Please tally the lines of the material below that contain the word "Task", treating uppercase and lowercase as different, and reply with only that number.

───── SUPPLIED DATA ─────

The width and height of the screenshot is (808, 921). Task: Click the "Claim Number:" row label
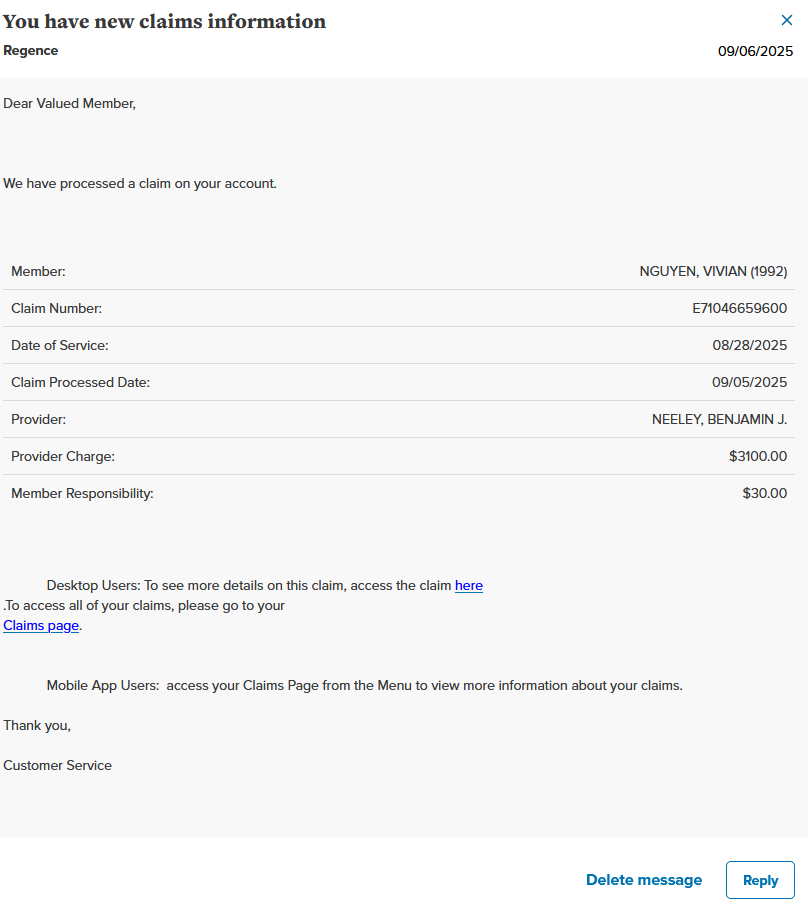56,308
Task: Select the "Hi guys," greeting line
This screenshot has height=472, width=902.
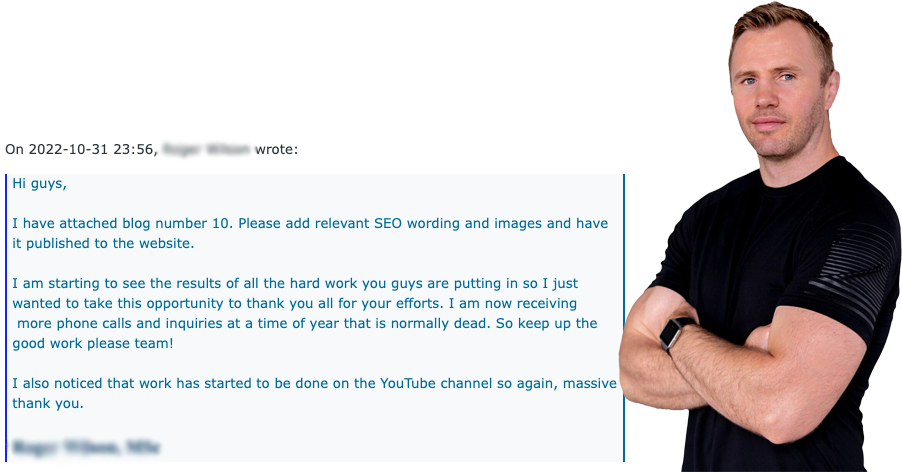Action: [40, 184]
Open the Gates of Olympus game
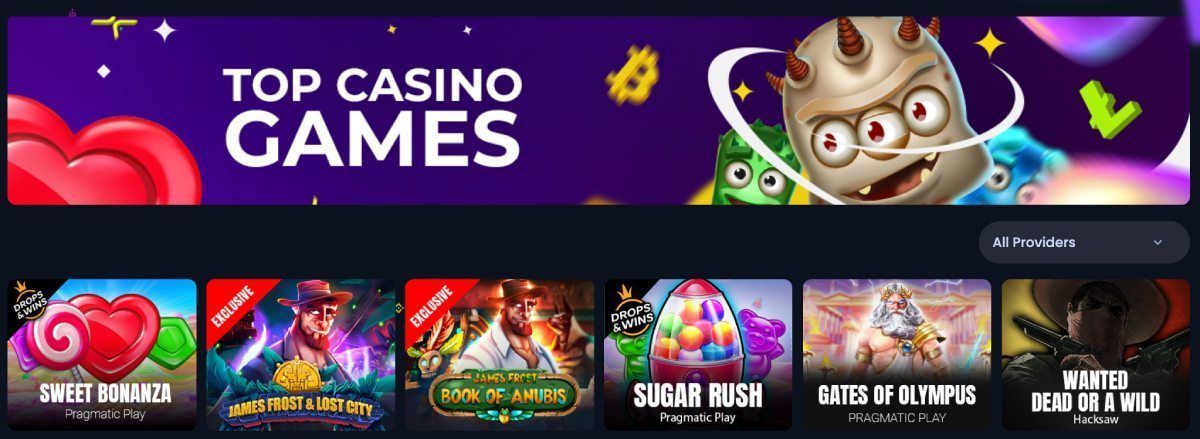This screenshot has width=1200, height=439. coord(897,355)
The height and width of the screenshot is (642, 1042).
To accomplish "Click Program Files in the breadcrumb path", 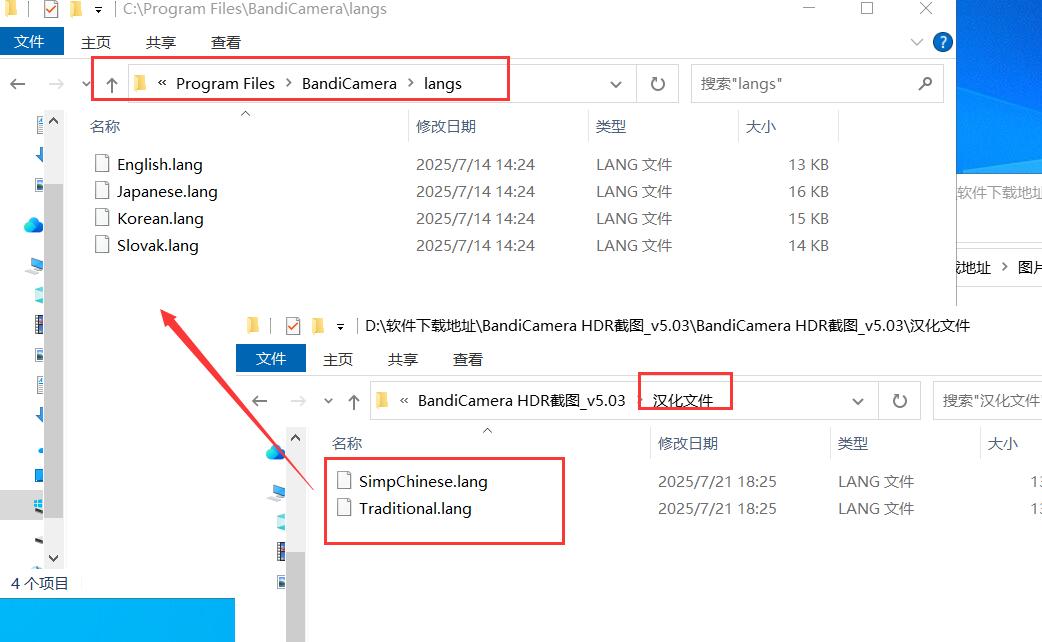I will click(x=225, y=84).
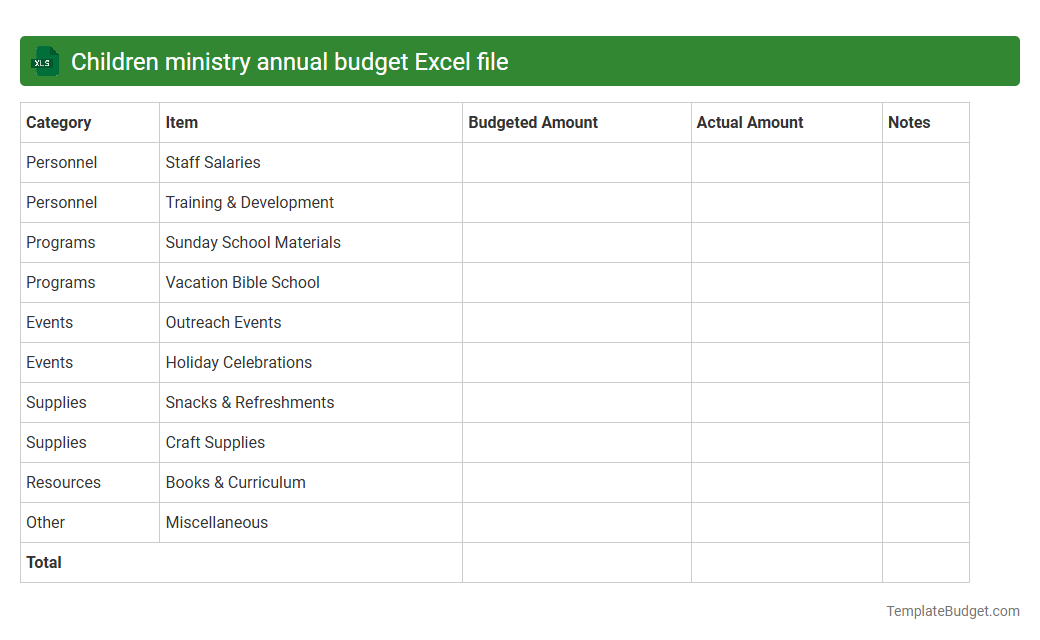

─────

= WRITTEN ANSWER =
2